Hi Maley, I don’t have much knowledge of your treatment as I have bone mets but just wanted to say I’m thinking about you. Hope this treatment goes well, and you get the answers or reassurance you want. Kxx
Hi guys, I’ve not accessed this forum until now but I’ve reached the point where I could do with some support.
I'm 40 with 2 teenagers & my primary diagnosis was in 2014, followed by chemo, radio, double mastectomy, hysterectomy & then reconstruction.
My secondaries in my liver were found in Jan 2017 after a routine blood test. My liver function has been fine & I've felt reasonably well.
Since then I’ve been on Capeceptibine, Eribulin & today I started Gemcarbo... nothing seeing to be keeping these stubborn little buggers at bay!!

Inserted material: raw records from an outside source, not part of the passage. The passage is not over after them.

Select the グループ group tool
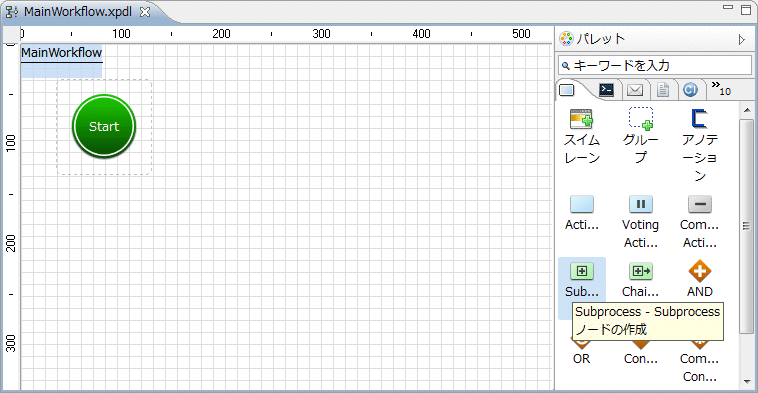This screenshot has height=393, width=758. tap(641, 136)
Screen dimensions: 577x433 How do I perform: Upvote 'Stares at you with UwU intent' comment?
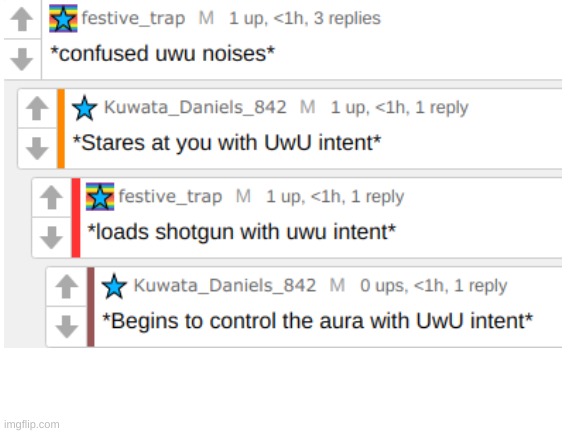coord(37,108)
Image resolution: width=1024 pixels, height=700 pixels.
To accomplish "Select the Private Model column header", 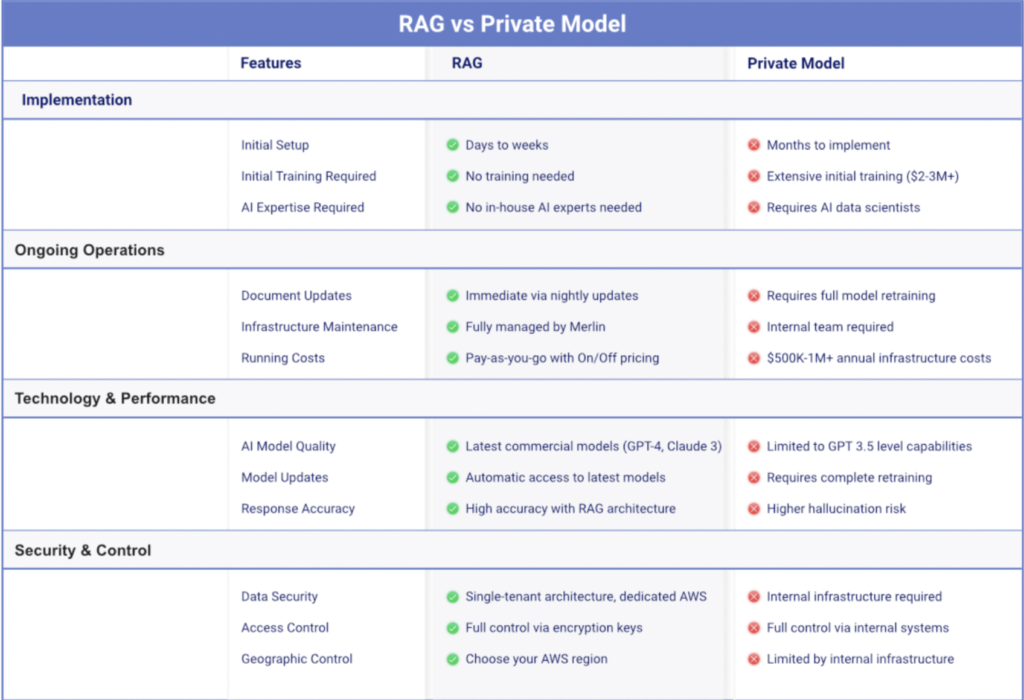I will click(796, 63).
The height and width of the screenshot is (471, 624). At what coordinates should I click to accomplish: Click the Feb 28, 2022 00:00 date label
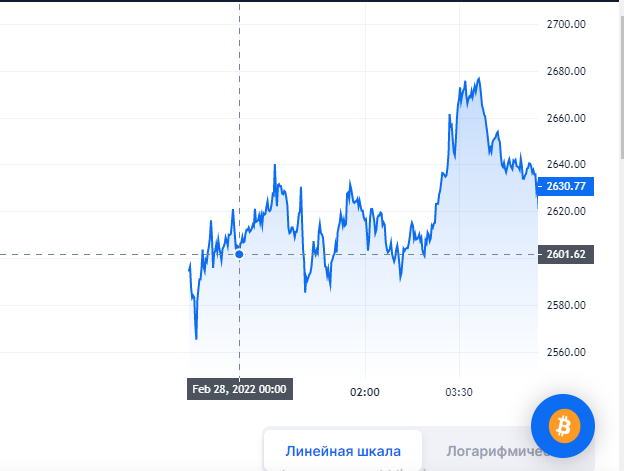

It’s great to hear some positive stories as I’m starting to feel that my onc is giving up on me.
I'm off to a different hospital on Weds for a 3rd opinion, to be honest I think I’m praying for a miracle.
great to hear you're still going strong after 22 months! It's encouraging to know there are so many different drugs they can try. My Consultant did sya that breast cancer seems to respond to a change of drug.
My next scan is 3rd jan.
Will thinking of you in December
big hugs xx
It sounds like you are doing well and that your treatments have managed to control your liver met. That's such good news to hear and I hope you are able to keep positive and keep your faith in the treatments. I too have liver mets, coming up to 22months since diagnosis. I am on Exemestane at the minute with a scan at end of Dec to see if it's working. Keep positive and keep posting on here, so many lovely ladies to talk too.
hugs, Maria x
It's reassuring to know you are there, coping with liver mets too.
My liver mets are very advanced and things didn't look good in April this year when I was diagnosed, but the Consultant was quite adamant that he'd had good results with Paclitacel, even in cases like mine, and it has really helped me. Now on Capecitabene.
How is everyone doing?
So Tuesday was a very very bad day for me. Was convinced that I wasn't going to make it beyond my next birthday.
Someone mentioned Maggie's, so I went on to their website and fortunately they had a group session for Secondary BC sufferers on the Wednesday. So I went along and was surprised at what a fantastic place it was. Getting to sit face to face talking to ladies who were in a similar position to me, but a few years on gave me some hope.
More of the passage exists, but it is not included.